Ilusión
Los gitanos llegaron cerca del mediodía
al pueblo. Muchos curiosos se arremolinaron para ver lo que hacían. El calor
era muy intenso, el sol brillaba esplendorosamente, hacía mucho tiempo que no llovía,
una nube de polvo se levantaba cuando de un camión destartalado caían bultos
amarrados de formas tan raras como los rostros de estos personajes.
Logré contarlos. Eran seis
hombres que con el torso desnudo y sudando a mares trabajaban infatigablemente.
Ocho mujeres con faldas enormes que arrastraban el suelo y de colores
chillones, cuidaban de cinco niños y una, si solo una niña, pero no una niña
cualquiera. Era la niña más linda del mundo.
Corría de un lado para otro mostrando su espectacular cabello dorado y
sus hermosos ojos color miel, saltaba con un pie y luego con el otro, subía a
un bulto y de allí pasaba al siguiente. Hipnotizado seguía sus movimientos,
hasta que los varones lograron armar una carpa con rayas multicolores como sus
vestidos y en ella entraron las mujeres y los niños y claro la niña también.
Regrese a casa sin entender que había
pasado con el tiempo, mi madre me regañó por llegar tarde al almuerzo y luego
al volver a la escuela por la tarde la maestra hizo lo mismo cuando llegué al salón.
Ya había empezado la clase, rápidamente me acomodé en mi carpeta para dedicarme
a mirar el techo sin entender de que hablaba, la hasta ahora dulce maestra. Súbitamente
al volver a la realidad, la vi parada junto a mí, contemplándome con cara pocos
amigos, golpeando suavemente sobre mi carpeta una regla de madera que llevaba
en la mano. Ordenó que me parase frente a mis compañeros y ahí me dejó hasta la
hora de salida, momento en que ordenó que guardara mis cuadernos y la esperase,
quería conversar conmigo. No recuerdo que dijo, pero si recuerdo que a todo respondía
yo: Nada, nada, nada.
Molesto por el contratiempo con
la maestra, sentí que llegaría tarde al lugar donde estaban los gitanos, monte
mi pequeña bicicleta para pedalear con la furia contenida por lo sucedido.
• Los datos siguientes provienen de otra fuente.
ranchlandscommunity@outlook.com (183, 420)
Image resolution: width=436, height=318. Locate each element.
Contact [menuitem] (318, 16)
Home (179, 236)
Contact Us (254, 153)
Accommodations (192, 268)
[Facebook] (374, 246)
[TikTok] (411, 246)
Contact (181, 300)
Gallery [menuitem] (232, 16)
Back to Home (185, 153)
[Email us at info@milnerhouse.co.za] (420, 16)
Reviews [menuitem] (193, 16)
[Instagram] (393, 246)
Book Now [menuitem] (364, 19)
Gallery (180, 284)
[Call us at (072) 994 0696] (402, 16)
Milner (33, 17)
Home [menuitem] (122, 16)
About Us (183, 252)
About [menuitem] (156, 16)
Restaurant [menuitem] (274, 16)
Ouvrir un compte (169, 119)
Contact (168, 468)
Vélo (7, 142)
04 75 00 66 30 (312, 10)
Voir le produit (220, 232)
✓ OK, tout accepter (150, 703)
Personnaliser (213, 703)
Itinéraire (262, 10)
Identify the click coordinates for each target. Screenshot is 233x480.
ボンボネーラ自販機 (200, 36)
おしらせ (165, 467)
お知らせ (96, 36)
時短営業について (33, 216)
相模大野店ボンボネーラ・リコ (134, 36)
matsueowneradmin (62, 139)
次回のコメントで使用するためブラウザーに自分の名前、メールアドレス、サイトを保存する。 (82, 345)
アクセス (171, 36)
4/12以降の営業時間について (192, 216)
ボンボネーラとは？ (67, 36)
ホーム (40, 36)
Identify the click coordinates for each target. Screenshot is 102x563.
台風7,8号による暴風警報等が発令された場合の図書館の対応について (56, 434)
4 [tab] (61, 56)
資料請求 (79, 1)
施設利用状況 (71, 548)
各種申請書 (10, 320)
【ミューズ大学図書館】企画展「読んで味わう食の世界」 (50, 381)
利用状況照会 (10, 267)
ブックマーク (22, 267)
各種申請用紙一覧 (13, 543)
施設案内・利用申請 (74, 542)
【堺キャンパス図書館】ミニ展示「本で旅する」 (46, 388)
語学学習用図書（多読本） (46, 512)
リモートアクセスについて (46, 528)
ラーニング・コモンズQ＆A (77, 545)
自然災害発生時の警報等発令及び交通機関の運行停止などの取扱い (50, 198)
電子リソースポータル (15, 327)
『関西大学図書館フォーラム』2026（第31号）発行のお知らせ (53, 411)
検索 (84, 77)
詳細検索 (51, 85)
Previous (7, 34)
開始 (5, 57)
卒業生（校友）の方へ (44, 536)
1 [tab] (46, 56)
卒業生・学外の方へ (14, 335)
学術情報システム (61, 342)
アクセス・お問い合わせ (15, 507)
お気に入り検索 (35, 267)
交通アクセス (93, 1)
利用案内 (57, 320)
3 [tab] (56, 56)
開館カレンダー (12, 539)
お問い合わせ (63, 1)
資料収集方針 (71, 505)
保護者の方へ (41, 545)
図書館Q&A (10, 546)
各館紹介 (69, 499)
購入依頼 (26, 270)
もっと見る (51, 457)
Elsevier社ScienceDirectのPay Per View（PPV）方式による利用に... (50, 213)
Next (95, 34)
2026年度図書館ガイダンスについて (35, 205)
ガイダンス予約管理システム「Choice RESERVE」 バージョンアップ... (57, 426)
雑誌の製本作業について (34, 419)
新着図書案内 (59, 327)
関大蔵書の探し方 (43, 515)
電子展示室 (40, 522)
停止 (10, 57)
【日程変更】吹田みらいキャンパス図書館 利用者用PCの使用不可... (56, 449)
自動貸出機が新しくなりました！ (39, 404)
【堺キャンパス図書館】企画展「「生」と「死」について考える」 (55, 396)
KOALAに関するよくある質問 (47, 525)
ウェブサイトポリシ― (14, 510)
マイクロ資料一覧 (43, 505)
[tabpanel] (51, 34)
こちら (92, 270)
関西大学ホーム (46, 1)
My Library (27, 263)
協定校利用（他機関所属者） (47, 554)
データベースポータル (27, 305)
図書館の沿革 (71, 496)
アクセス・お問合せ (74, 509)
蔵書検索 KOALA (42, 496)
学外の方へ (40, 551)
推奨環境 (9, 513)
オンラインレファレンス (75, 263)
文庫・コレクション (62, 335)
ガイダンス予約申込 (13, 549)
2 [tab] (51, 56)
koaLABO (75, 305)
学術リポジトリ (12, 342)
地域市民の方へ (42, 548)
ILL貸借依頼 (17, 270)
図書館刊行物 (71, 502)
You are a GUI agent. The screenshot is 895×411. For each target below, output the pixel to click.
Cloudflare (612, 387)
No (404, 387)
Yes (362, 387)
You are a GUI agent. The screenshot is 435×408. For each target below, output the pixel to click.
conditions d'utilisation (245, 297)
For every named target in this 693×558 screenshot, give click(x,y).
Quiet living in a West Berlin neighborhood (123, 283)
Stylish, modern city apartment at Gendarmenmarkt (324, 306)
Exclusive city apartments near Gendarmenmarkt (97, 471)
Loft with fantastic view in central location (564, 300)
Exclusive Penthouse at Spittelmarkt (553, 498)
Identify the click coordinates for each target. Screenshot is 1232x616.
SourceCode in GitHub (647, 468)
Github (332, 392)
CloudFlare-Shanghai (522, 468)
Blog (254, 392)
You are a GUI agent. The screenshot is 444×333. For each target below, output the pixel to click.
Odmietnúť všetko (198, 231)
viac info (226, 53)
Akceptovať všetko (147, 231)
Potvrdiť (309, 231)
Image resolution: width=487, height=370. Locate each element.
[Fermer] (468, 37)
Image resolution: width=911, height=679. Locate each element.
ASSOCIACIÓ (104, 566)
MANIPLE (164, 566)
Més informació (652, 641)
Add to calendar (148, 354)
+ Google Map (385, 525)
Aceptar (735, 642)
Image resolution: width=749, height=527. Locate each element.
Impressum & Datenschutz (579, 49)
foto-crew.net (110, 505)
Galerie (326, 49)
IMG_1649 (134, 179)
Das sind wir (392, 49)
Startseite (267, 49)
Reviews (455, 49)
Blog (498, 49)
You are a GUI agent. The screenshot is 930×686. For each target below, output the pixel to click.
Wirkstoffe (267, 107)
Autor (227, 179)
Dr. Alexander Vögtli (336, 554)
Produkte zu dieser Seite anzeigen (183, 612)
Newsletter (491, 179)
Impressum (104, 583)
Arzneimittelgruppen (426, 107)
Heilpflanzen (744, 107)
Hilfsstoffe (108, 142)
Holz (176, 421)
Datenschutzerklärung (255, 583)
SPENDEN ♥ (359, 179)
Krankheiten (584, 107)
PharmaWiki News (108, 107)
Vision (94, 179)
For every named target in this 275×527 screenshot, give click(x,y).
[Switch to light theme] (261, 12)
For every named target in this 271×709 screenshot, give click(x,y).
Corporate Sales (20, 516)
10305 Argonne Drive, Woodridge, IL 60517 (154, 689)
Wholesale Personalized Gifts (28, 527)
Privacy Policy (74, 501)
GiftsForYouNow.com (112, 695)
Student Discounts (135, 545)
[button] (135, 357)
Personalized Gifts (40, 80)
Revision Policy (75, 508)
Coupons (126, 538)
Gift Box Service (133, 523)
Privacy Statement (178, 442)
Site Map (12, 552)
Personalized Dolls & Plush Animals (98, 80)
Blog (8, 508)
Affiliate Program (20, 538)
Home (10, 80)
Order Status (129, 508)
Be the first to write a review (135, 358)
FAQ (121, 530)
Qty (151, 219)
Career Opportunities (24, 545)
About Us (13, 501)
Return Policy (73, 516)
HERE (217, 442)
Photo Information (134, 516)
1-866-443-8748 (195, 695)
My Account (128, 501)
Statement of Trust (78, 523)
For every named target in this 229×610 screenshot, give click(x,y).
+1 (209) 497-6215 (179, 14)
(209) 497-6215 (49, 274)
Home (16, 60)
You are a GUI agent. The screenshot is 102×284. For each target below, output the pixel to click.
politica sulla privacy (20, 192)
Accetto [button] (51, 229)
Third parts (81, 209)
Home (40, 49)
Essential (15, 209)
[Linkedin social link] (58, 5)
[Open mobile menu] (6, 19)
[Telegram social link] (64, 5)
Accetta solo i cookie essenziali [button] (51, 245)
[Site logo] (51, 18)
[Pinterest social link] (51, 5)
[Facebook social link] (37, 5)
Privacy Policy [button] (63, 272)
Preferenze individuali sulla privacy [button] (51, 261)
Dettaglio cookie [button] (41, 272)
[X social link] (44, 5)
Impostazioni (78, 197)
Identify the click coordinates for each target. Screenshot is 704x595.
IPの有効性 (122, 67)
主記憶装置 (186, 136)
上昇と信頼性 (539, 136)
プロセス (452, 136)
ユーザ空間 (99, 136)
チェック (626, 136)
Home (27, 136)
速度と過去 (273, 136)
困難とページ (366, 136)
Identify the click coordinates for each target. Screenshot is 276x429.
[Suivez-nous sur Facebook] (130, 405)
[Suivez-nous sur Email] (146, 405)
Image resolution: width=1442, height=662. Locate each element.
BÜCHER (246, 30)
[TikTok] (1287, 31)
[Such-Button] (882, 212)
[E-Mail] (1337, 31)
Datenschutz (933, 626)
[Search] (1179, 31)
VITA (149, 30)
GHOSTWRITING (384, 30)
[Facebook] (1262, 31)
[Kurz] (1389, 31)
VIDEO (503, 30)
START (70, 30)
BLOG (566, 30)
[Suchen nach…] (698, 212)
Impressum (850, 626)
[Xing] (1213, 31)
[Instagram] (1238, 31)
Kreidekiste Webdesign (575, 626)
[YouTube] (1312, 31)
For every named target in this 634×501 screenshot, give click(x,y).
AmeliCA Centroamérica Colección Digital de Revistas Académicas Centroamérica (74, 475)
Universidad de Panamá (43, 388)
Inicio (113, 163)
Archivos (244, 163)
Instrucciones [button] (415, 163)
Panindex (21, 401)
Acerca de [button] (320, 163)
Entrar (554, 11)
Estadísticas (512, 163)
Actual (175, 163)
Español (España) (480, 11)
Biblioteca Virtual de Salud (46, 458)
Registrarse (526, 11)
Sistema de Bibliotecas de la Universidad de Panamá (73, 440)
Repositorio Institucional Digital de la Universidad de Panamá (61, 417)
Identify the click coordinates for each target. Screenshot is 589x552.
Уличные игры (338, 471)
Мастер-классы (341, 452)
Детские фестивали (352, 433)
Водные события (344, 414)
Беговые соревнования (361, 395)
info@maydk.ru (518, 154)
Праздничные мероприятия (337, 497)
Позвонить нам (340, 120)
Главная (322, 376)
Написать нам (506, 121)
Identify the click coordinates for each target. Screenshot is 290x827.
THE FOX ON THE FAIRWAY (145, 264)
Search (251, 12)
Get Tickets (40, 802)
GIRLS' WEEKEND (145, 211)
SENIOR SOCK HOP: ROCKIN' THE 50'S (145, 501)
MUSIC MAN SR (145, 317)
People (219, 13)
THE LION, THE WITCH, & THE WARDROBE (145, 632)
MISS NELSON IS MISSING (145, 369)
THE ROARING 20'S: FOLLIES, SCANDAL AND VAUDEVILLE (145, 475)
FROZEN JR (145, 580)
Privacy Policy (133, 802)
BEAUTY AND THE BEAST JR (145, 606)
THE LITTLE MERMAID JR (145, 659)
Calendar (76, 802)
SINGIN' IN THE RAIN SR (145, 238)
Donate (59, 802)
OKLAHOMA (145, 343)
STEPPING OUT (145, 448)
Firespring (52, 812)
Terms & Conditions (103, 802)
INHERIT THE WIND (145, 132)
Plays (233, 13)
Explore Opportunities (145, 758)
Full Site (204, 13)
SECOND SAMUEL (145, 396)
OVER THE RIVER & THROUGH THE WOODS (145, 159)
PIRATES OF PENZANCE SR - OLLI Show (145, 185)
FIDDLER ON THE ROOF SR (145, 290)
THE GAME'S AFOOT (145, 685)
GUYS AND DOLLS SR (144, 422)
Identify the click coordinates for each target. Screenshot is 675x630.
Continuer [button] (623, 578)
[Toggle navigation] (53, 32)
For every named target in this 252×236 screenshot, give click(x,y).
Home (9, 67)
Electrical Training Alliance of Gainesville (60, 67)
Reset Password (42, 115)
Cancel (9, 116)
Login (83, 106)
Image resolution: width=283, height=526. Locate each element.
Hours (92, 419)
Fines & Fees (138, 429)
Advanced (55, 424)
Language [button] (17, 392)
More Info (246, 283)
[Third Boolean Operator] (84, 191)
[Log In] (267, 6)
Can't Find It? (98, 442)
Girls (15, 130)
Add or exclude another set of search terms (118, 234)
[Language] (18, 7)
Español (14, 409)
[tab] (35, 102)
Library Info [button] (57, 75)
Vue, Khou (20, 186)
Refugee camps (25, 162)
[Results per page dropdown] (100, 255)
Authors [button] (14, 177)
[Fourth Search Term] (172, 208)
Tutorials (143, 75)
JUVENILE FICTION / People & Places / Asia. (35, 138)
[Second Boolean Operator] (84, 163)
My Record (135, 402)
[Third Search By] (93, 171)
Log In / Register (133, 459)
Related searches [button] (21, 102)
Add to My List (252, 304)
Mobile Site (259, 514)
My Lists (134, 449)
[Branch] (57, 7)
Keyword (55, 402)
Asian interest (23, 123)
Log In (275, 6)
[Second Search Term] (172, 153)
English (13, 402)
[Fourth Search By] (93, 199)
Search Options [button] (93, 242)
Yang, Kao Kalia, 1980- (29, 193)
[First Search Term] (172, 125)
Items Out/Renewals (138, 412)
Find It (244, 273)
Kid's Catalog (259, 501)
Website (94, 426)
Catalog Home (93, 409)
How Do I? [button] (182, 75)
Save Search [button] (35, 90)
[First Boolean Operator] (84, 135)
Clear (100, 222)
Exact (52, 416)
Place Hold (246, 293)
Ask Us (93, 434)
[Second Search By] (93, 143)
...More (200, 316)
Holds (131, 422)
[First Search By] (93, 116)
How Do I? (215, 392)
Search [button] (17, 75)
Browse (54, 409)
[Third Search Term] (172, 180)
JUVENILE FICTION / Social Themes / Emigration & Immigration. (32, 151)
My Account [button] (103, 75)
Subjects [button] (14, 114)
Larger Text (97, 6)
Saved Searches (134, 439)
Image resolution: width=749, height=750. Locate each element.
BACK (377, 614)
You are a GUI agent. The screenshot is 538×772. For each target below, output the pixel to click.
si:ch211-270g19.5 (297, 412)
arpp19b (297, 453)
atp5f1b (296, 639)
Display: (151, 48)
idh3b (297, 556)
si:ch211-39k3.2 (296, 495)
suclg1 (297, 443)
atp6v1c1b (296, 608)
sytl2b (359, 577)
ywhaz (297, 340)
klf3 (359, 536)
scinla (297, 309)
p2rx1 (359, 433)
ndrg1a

En
el trayecto y frente a la sala del cine más grande del pueblo, vi a dos de las
mujeres con faldas largas, delgadas y esbeltas, forzaban una sonrisa a todos
los transeúntes y trataban de cogerles las manos. Me detuve y sentí que me sonreían,
supuse que me reconocían y trate de saludarles, pero me dieron la espalda y
siguieron tratando de coger las manos de los que pasaban por el lugar. Al
llegar a la carpa, trate de encontrar a quien había provocado desubicar mis pensamientos,
rodee la carpa tratando de verla pero no lo logré. La noche llegaba y recién entonces
fui consciente de que me esperaba otra reprimenda.
Esa noche fue larga, o quizás muy
corta, pensé, imaginé soñé, en la niña que saltaba, jugaba. Me levanté más
temprano que nunca y luego de tomar un veloz desayuno, cogí mi bicicleta para enrumbar
a la escuela, y claro, si por supuesto, pasar por la carpa de los gitanos. No la vi, triste y desconsolado, cabizbajo y meditabundo
encontré el portón de la escuela cerrado. Tímidamente toque el timbre sabiendo
lo que me esperaba.
Durante las horas de clases había
tomado una decisión que la ejecutaría a como dé lugar. Debía hacerlo o moriría con
la duda. Esa niña era real o solo fue mi imaginación. Estaba en este mundo o
solo en mi mente. Lo averiguaría de una vez, no podía esperar más.

Desperté de mi ensueño cuando
escuché la voz de mi hermana, ella era mayor que yo por dos años. Airadamente
reclamaba que le devuelvan la bicicleta que estaba cubierta por una manta sucia,
los gitanos en un castellano mal hablado se negaban y la empujaban para que
salga de la carpa. Muy decidida ella entró, arrojó las mantas por el suelo,
arrastró la bicicleta y me cogió con la otra mano, pateó el banco y no me soltó
hasta estar muy lejos del lugar. Yo me moría de vergüenza, y sentía rabia, callaba
y le obedecía sin decir nada.
Por la mañana del día siguiente no
quise el desayuno, tampoco sentía ganas de ir a la escuela. De muy mala gana
cogí mi bicicleta decidido a no pasar por la carpa de los gitanos. Sin embargo,
más pudo mi falta de voluntad. Llegue al lugar, estaba frente al mercado y detrás
de un lujoso hotel, el sitio estaba libre, descampado, vacío, solitario. Los
gitanos habían partido tal como llegaron, sin anuncios, en silencio.